> [WHAT THE EXERCISE ASKS]:
Your reply should consist solely of the lines from the one containing "Given: Select top-bottom stacked layout icon" through the end of the data, restated word for word.
____
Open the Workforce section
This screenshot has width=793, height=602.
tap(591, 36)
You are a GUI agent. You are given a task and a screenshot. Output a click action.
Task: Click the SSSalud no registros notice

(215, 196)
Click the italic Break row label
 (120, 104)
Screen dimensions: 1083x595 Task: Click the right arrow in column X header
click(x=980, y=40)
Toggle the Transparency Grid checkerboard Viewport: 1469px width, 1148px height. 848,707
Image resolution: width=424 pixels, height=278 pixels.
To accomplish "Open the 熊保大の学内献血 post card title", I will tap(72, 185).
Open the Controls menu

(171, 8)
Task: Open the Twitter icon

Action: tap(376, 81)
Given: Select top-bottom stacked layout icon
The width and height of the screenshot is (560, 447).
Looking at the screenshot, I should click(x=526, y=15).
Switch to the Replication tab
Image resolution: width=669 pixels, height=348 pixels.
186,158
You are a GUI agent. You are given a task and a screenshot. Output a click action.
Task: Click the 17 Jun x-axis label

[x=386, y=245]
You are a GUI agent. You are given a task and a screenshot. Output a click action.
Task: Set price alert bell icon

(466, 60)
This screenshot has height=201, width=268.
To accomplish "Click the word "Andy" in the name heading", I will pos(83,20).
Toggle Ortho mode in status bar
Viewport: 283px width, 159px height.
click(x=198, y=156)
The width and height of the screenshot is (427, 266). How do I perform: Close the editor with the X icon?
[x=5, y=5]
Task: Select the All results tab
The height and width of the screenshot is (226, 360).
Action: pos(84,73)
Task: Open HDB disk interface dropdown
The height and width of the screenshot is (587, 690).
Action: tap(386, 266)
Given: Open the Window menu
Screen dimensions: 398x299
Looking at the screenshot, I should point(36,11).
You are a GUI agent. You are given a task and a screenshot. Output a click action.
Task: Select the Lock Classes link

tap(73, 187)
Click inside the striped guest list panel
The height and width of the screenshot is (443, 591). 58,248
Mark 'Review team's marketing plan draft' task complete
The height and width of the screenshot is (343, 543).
____
> [RESPONSE TO THIS EXERCISE]:
Given: Select top-bottom stacked layout icon
The width and height of the screenshot is (560, 447).
Looking at the screenshot, I should click(x=526, y=15).
Switch to the Replication tab
Image resolution: width=669 pixels, height=348 pixels.
186,158
You are a GUI agent. You are given a task and a screenshot. Output a click action.
Task: Click the 17 Jun x-axis label

[x=386, y=245]
You are a GUI agent. You are given a task and a screenshot. Output a click action.
Task: Set price alert bell icon

(466, 60)
This screenshot has height=201, width=268.
To accomplish "Click the word "Andy" in the name heading", I will pos(83,20).
Toggle Ortho mode in status bar
Viewport: 283px width, 159px height.
click(x=198, y=156)
The width and height of the screenshot is (427, 266). How do I perform: Close the editor with the X icon?
[x=5, y=5]
Task: Select the All results tab
The height and width of the screenshot is (226, 360).
Action: pos(84,73)
Task: Open HDB disk interface dropdown
The height and width of the screenshot is (587, 690).
Action: tap(386, 266)
Given: Open the Window menu
Screen dimensions: 398x299
Looking at the screenshot, I should point(36,11).
You are a GUI agent. You are given a task and a screenshot. Output a click action.
Task: Select the Lock Classes link

tap(73, 187)
Click inside the striped guest list panel
The height and width of the screenshot is (443, 591). 58,248
Mark 'Review team's marketing plan draft' task complete
The height and width of the screenshot is (343, 543).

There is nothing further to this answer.